彼の喉が小さく動いて――――口移しで与えられた薬を飲み下したのだ――――ボッシュはようやっと、リュウを解放した。
リュウの頭を撫でて、少し笑った。
「……いい子だ」
「えへへ……」
リュウの方もただ自然に、餌を与えられる雛鳥のように、当たり前のようにボッシュを受け入れていた。
何をするんだとか恥ずかしいとかそう言った困惑もなにもなく、にっこりと少し嬉しそうに笑って、そしてもう寝なと頭を撫でられ、寝かし付けられて、ほどなく静かになった。

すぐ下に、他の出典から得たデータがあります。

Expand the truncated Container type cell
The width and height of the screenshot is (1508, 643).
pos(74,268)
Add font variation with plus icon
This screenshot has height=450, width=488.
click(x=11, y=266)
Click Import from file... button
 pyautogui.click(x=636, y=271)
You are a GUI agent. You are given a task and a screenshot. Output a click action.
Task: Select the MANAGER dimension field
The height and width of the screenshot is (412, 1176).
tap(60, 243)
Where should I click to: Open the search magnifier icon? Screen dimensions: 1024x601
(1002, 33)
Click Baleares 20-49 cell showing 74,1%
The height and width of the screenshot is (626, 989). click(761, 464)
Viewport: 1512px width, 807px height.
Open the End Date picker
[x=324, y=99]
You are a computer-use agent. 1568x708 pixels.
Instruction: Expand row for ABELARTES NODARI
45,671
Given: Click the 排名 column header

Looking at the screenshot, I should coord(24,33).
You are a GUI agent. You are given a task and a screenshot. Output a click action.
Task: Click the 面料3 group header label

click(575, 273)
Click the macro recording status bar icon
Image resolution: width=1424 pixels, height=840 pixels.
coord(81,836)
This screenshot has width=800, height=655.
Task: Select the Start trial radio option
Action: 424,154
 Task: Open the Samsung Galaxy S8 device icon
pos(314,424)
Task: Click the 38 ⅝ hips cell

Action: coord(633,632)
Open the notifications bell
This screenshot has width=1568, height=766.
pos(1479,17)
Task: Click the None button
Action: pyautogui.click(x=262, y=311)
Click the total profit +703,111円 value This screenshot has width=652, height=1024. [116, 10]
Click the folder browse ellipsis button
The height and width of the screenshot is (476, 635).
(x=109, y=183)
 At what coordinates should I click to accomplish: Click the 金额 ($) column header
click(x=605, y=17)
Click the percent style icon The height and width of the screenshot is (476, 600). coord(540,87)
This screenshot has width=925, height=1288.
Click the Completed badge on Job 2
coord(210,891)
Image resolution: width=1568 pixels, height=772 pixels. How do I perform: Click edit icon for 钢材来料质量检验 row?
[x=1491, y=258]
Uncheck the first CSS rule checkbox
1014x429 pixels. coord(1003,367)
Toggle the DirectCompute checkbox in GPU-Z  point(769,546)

そうなってから、ボッシュはやっといつもの不機嫌そうな仏頂面に戻り、振り返ってリンを睨んだ。
「……見せもんじゃない」
「あ、ああ。悪いね、ええと」
リンは混乱してしまっていたが、ボッシュの顔が僅かに赤くなっているのを見て、むしろ、なんとなく微笑ましい気分になった。
本当に、このリュウの前では可愛らしいことだ。
「……尻尾」
「あ」
ただ本当に驚いたのは確かで、感情を隠すのが下手な尻尾はぶわっと毛が逆立ってしまっていた。
ごまかすようにぱたぱたと揺らしてみた。
「なあリン。賭け、俺の勝ちだったろ」
頭の上からジェズイットの声が勝ち誇ったように響いて、リンはしょうがなく頷いた。
「……そうみたいだね」
「ちくしょー、俺もどさくさに紛れてまたやっとけば良かった……」
「……また?」
「いや、言葉のあやって奴だよ、うん」
誤魔化すように言うのが気になったが、まあボッシュがあからさまな殺気を放っている。
妙な手出しもないだろう。
ふと屋根を叩く音がなくなっていることに気がついて、リンは腰を上げ、窓を開けた。
空は見えない。
じめっとした霧が浮かんでいたが、もう大粒の雨水は、空から落ちてはこなかった。
「雨、止んだね」
冷えた空気に晒されて、リュウが縮こまって寒そうに身じろぎをしたので、リンは慌てて窓を閉めた。